Wallace Herndon Smith
Bluffs with Boats Pastel on canvas 19 x 35 ½ inches
Boat in Harbor I Pastel on board 24 x 28 ½ inches
Boat in Harbor II Watercolor 21 x 14 inches
Flower Still Life Oil on board 27 x 35 ½ inches
Flower with Mandolin Oil on board 36 x 24 ½ inches
Still Life with Bottle Oil on canvas board 21 x 28 ½ inches
Venice Oil on panel 24 x 30 inches
Washing Clothes Pastel on board 24 x 28 inches
b. 1901, St. Louis, MO
d. 1992, St. Louis, MO
Wallace Herndon Smith (1901–1992) was born in St. Louis, Missouri, and remained closely associated with the city throughout his career.
Born into affluence, Smith spent much of his life defending his identity as an artist. Though he painted primarily in St. Louis, he was never strictly a Regionalist. Influenced by his studies in France, Smith absorbed the attitudes and skills associated with late nineteenth- and early twentieth-century French painting while maintaining a distinctly American, and often Midwestern, perspective.
A traditional painter deeply influenced by the Old Masters, Smith found himself working against the tide of modernism. It was not that he rejected modern art outright, but rather that he questioned its limitations. Speaking of abstraction, Smith once remarked that its proponents claimed it “expresses the chaos of our times.” He disagreed, responding: “I’m not sold on the fact that art must necessarily reflect chaos. Just because there’s a puddle in the street, do I have to step in it?”
By remaining committed to traditional artistic principles, Smith often sacrificed broader public recognition in an era increasingly dominated by abstraction and experimentation.
Over the course of fifty years, Smith painted almost daily, producing more than 500 works, including still lifes, landscapes, cityscapes, marine scenes, portraits, and figure paintings. One of his earliest works, St. Louis Scene, was exhibited at the Art Institute of Chicago in 1932.

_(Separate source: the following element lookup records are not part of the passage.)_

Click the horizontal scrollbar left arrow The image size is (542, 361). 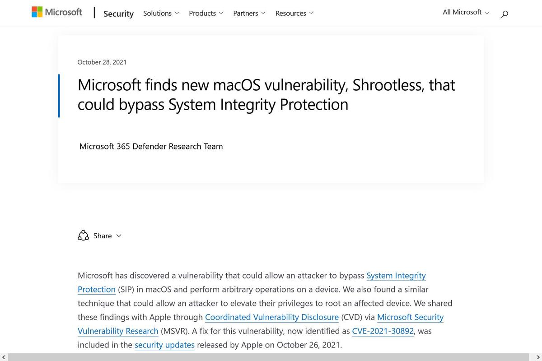pyautogui.click(x=4, y=357)
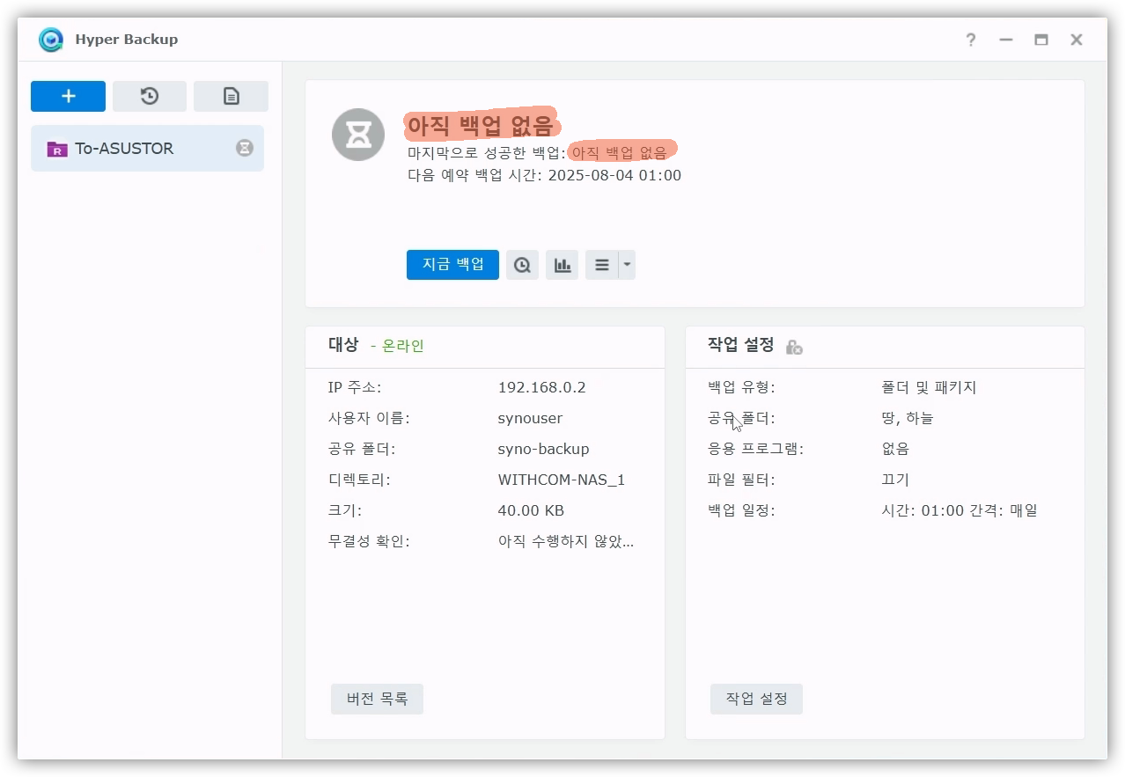Click the encryption lock icon beside 작업 설정
1125x777 pixels.
pos(794,347)
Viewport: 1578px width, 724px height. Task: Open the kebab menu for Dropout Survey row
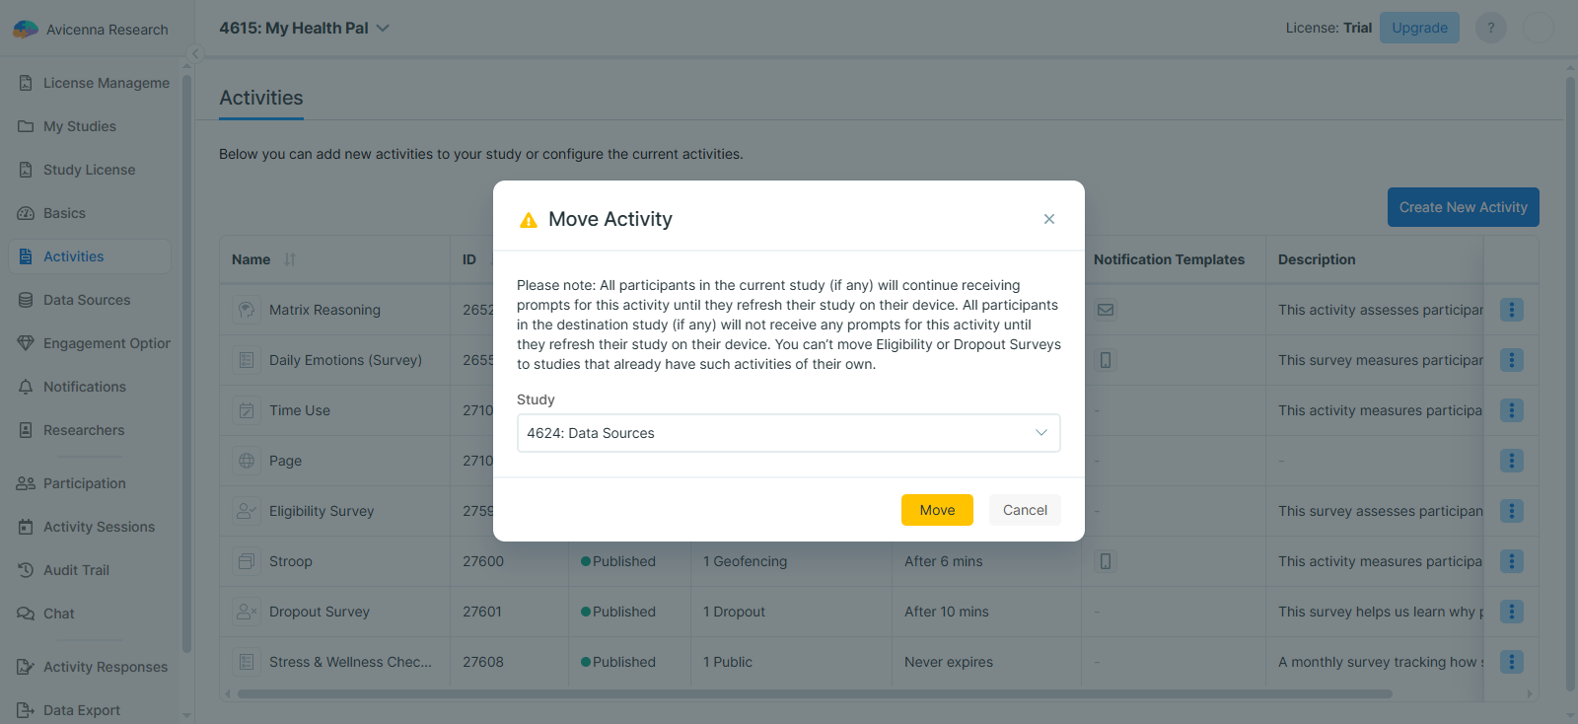1511,612
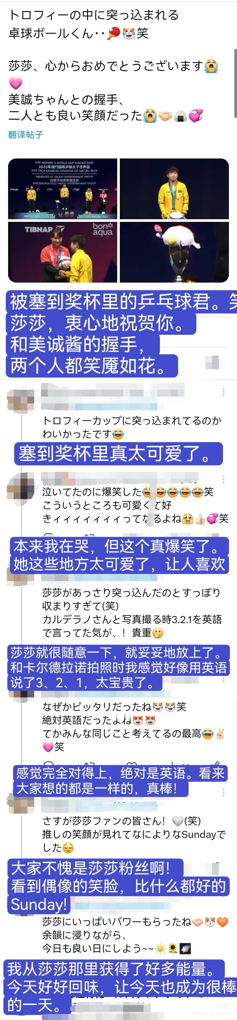Open the podium ceremony photo thumbnail
The width and height of the screenshot is (237, 1020).
(x=63, y=189)
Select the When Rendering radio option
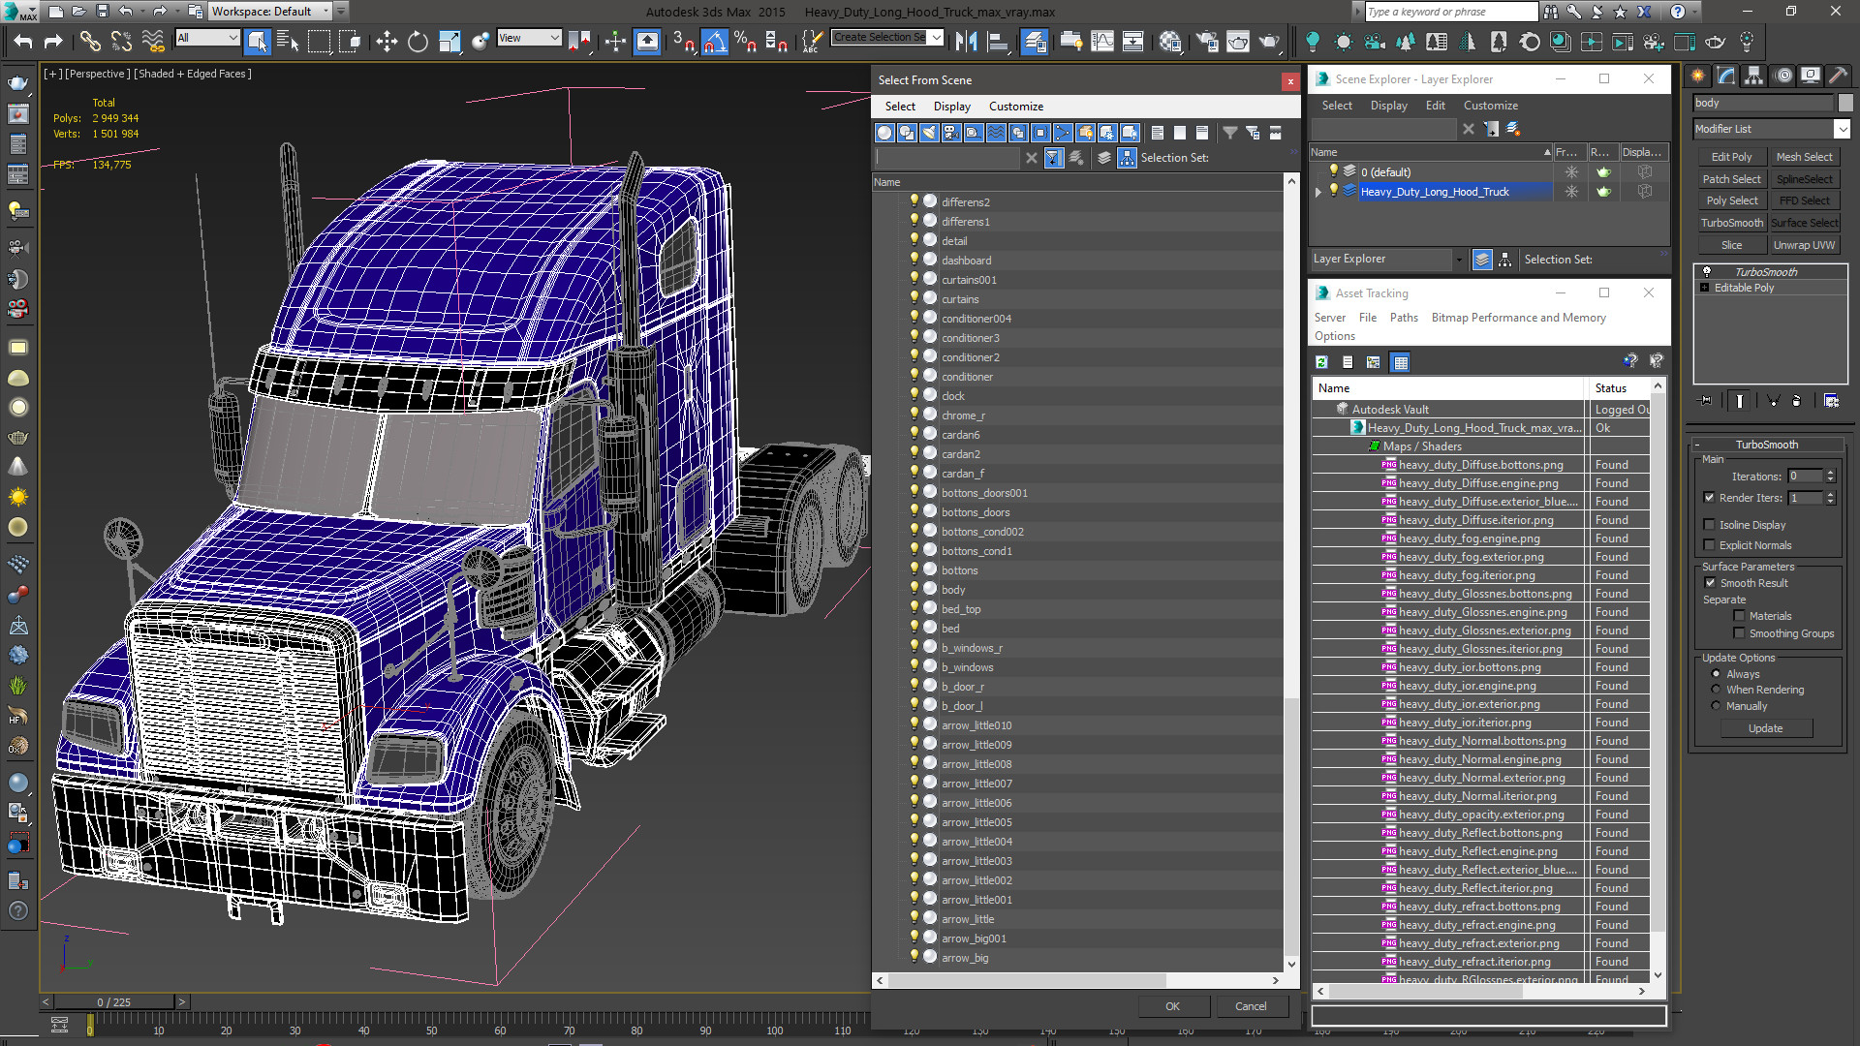 [x=1716, y=690]
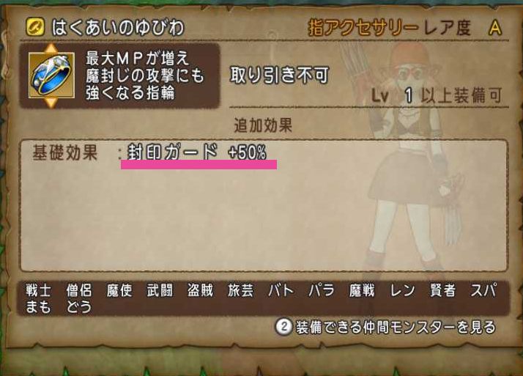Click the rarity A rank indicator
This screenshot has width=523, height=376.
[495, 28]
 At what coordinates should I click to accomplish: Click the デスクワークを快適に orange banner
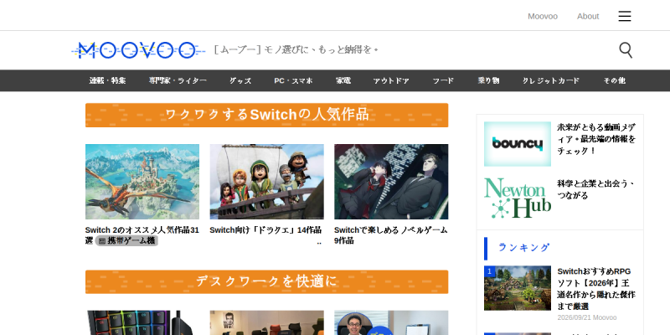pyautogui.click(x=266, y=281)
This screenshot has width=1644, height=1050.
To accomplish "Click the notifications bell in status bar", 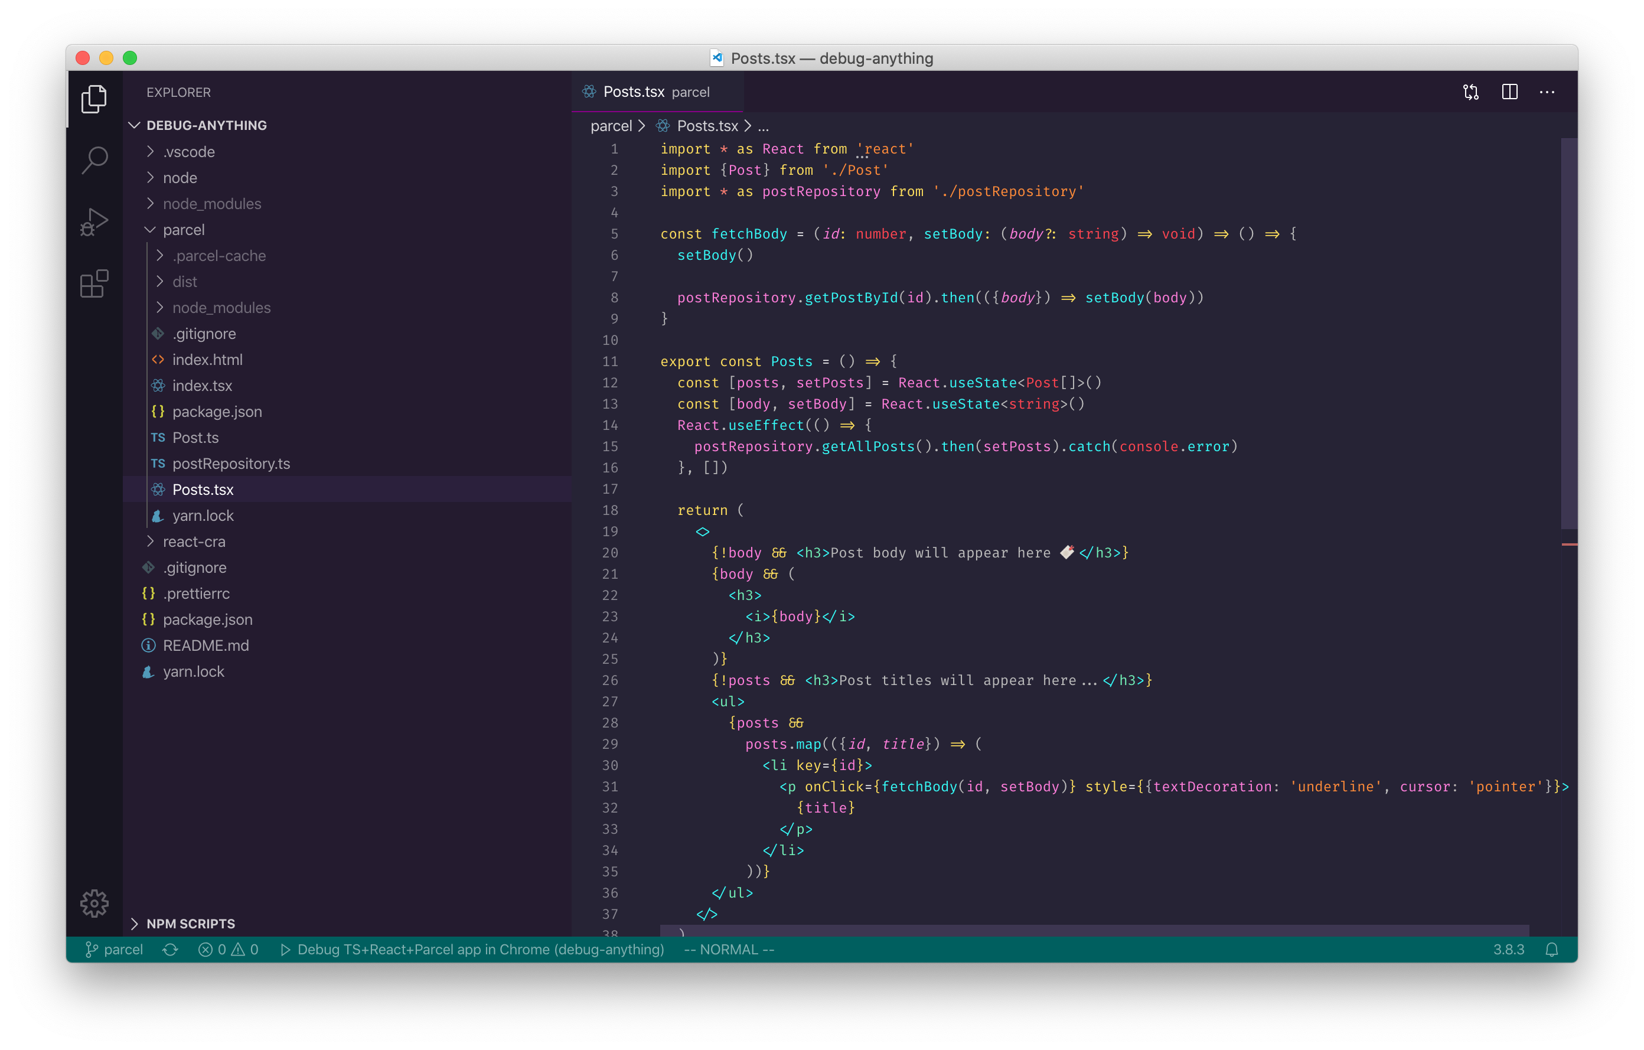I will [x=1552, y=950].
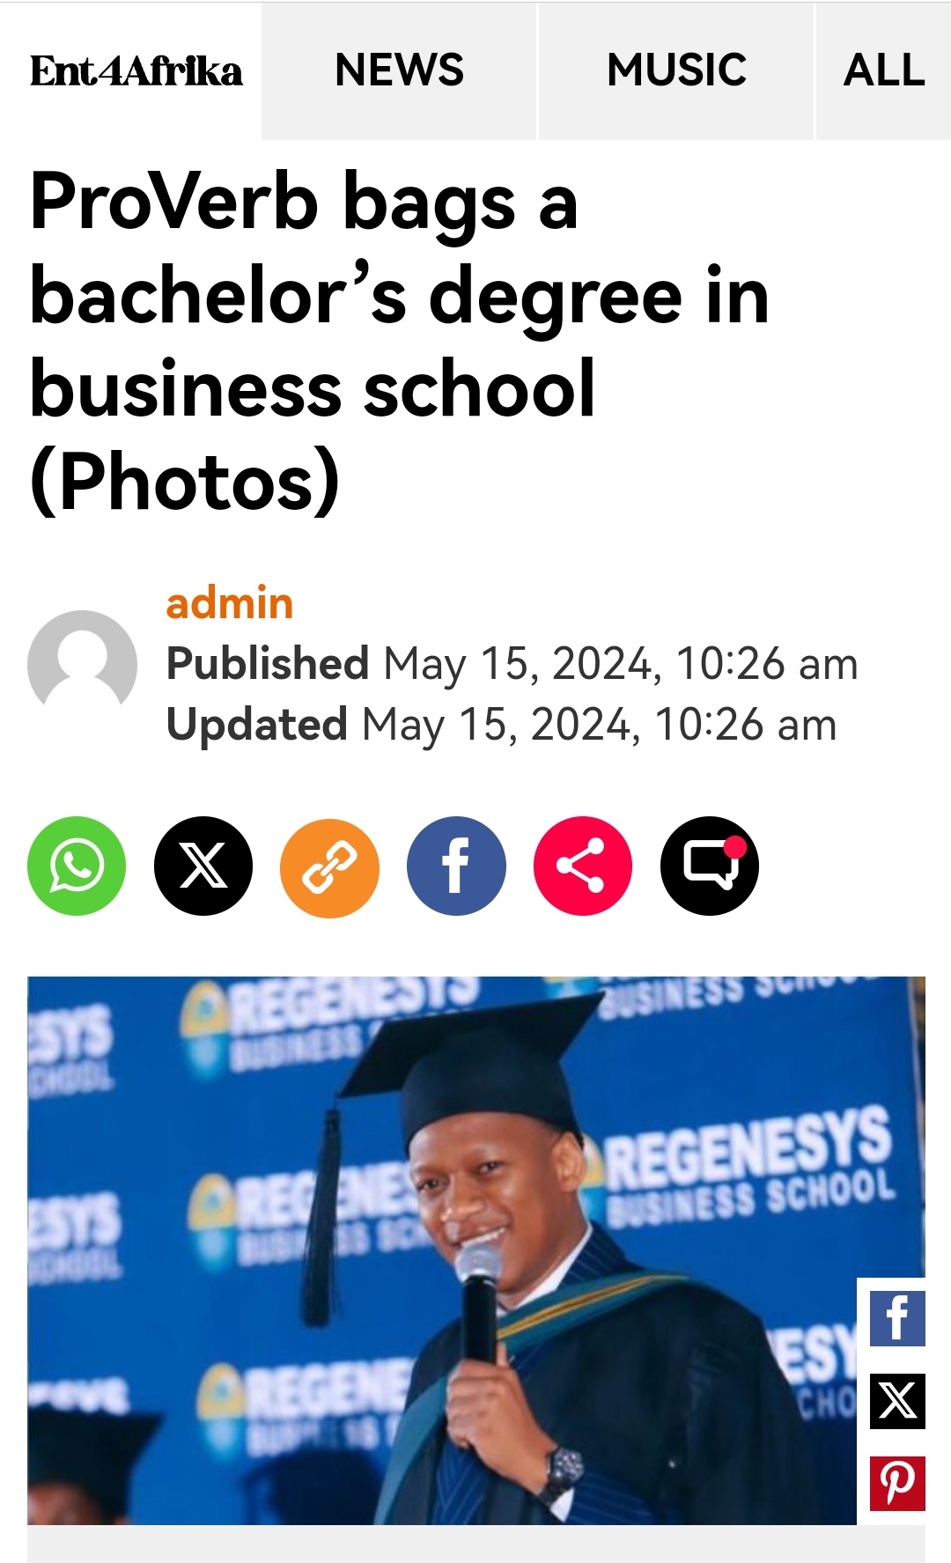Share on Facebook round blue icon
Screen dimensions: 951x1563
[x=456, y=866]
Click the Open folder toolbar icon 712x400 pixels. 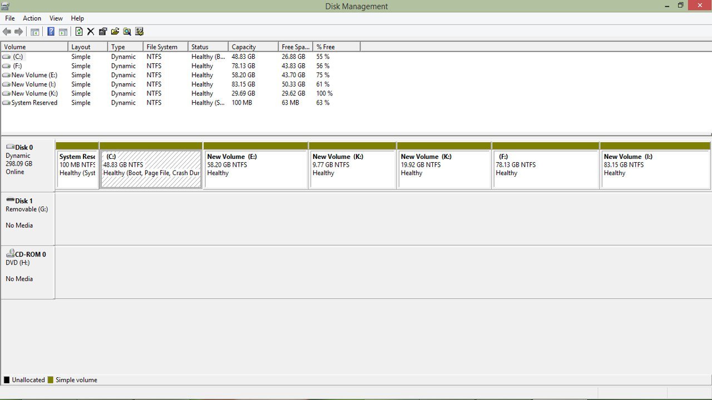pos(115,32)
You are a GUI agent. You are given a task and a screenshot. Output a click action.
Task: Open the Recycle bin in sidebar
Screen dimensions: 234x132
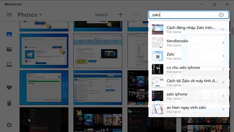coord(9,103)
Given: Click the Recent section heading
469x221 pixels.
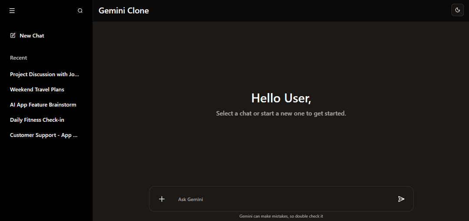Looking at the screenshot, I should (19, 58).
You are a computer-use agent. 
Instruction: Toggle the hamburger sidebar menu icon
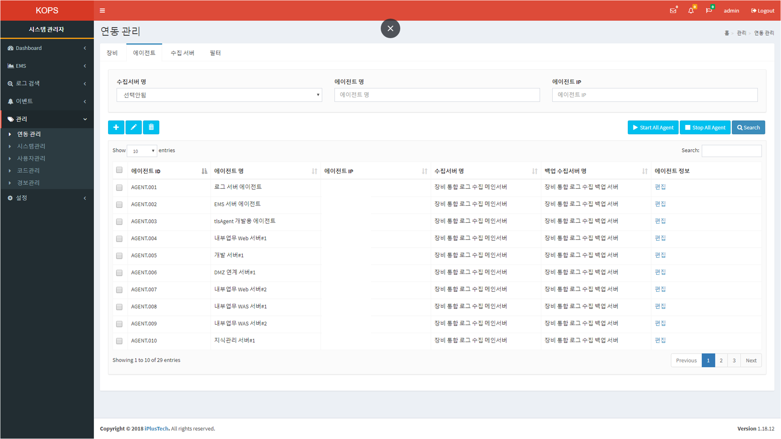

Artist Peggy Bacon wrote of her friend Wallace Smith:
“His pictures themselves are like him for their lack of flourish. They are sensitive and economical, subtly subdued in color, restrained in their rejection of the stylized, and make no attempt at the dashing effect. The landscapes in particular appear to retreat and wait for an attentive observer to come along and notice their quiet virtue... once observed they shine like an open window.”